** Raw data follows **

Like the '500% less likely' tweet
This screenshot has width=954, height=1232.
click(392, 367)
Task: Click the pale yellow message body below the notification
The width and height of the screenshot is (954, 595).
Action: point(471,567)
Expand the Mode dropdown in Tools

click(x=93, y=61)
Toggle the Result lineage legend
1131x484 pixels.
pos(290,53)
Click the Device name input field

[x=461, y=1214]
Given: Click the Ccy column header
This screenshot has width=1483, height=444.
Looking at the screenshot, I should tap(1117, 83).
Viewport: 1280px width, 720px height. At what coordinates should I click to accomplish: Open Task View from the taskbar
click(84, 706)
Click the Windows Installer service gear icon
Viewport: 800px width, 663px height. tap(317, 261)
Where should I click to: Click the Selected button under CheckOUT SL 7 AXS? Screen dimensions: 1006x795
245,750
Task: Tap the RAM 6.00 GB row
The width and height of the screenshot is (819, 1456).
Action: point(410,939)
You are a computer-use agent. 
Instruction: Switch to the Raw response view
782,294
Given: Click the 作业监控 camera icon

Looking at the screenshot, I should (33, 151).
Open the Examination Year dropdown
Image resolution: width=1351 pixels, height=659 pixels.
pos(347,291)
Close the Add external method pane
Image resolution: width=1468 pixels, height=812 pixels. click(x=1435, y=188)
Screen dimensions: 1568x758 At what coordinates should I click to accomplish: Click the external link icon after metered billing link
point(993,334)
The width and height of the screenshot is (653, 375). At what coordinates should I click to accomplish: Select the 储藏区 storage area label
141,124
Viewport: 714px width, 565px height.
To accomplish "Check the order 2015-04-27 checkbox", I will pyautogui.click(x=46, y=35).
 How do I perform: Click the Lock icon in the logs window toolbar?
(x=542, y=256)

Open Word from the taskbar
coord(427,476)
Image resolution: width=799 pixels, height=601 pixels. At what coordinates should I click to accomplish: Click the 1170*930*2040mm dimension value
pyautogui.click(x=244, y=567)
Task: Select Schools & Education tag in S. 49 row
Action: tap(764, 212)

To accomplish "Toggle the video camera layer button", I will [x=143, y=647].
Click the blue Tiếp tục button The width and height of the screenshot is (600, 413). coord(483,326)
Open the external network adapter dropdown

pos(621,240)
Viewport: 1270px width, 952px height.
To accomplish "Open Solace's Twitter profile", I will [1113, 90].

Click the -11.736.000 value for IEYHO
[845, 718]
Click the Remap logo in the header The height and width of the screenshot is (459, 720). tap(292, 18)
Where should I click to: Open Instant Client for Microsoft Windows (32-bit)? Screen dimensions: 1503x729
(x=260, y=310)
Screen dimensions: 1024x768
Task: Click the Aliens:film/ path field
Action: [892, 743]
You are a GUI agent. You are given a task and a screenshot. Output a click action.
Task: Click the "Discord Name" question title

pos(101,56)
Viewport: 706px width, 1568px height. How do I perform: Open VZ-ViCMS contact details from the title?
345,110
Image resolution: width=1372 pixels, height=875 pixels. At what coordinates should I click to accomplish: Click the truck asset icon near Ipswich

** End of Raw data **

▸ **Exercise**
Copy the data above. Keep each line exact.

▸ **Answer for the task**
Like the '500% less likely' tweet
This screenshot has width=954, height=1232.
click(392, 367)
Task: Click the pale yellow message body below the notification
The width and height of the screenshot is (954, 595).
Action: point(471,567)
Expand the Mode dropdown in Tools

click(x=93, y=61)
Toggle the Result lineage legend
1131x484 pixels.
pos(290,53)
Click the Device name input field

[x=461, y=1214]
Given: Click the Ccy column header
This screenshot has width=1483, height=444.
Looking at the screenshot, I should tap(1117, 83).
Viewport: 1280px width, 720px height. At what coordinates should I click to accomplish: Open Task View from the taskbar
click(84, 706)
Click the Windows Installer service gear icon
Viewport: 800px width, 663px height. tap(317, 261)
Where should I click to: Click the Selected button under CheckOUT SL 7 AXS? Screen dimensions: 1006x795
245,750
Task: Tap the RAM 6.00 GB row
The width and height of the screenshot is (819, 1456).
Action: point(410,939)
You are a computer-use agent. 
Instruction: Switch to the Raw response view
782,294
Given: Click the 作业监控 camera icon

Looking at the screenshot, I should (33, 151).
Open the Examination Year dropdown
Image resolution: width=1351 pixels, height=659 pixels.
pos(347,291)
Close the Add external method pane
Image resolution: width=1468 pixels, height=812 pixels. click(x=1435, y=188)
Screen dimensions: 1568x758 At what coordinates should I click to accomplish: Click the external link icon after metered billing link
point(993,334)
The width and height of the screenshot is (653, 375). At what coordinates should I click to accomplish: Select the 储藏区 storage area label
141,124
Viewport: 714px width, 565px height.
To accomplish "Check the order 2015-04-27 checkbox", I will pyautogui.click(x=46, y=35).
 How do I perform: Click the Lock icon in the logs window toolbar?
(x=542, y=256)

Open Word from the taskbar
coord(427,476)
Image resolution: width=799 pixels, height=601 pixels. At what coordinates should I click to accomplish: Click the 1170*930*2040mm dimension value
pyautogui.click(x=244, y=567)
Task: Select Schools & Education tag in S. 49 row
Action: tap(764, 212)

To accomplish "Toggle the video camera layer button", I will [x=143, y=647].
Click the blue Tiếp tục button The width and height of the screenshot is (600, 413). coord(483,326)
Open the external network adapter dropdown

pos(621,240)
Viewport: 1270px width, 952px height.
To accomplish "Open Solace's Twitter profile", I will [1113, 90].

Click the -11.736.000 value for IEYHO
[845, 718]
Click the Remap logo in the header The height and width of the screenshot is (459, 720). tap(292, 18)
Where should I click to: Open Instant Client for Microsoft Windows (32-bit)? Screen dimensions: 1503x729
(x=260, y=310)
Screen dimensions: 1024x768
Task: Click the Aliens:film/ path field
Action: [892, 743]
You are a GUI agent. You are given a task and a screenshot. Output a click action.
Task: Click the "Discord Name" question title

pos(101,56)
Viewport: 706px width, 1568px height. How do I perform: Open VZ-ViCMS contact details from the title?
345,110
Image resolution: width=1372 pixels, height=875 pixels. At what coordinates should I click to accomplish: Click the truck asset icon near Ipswich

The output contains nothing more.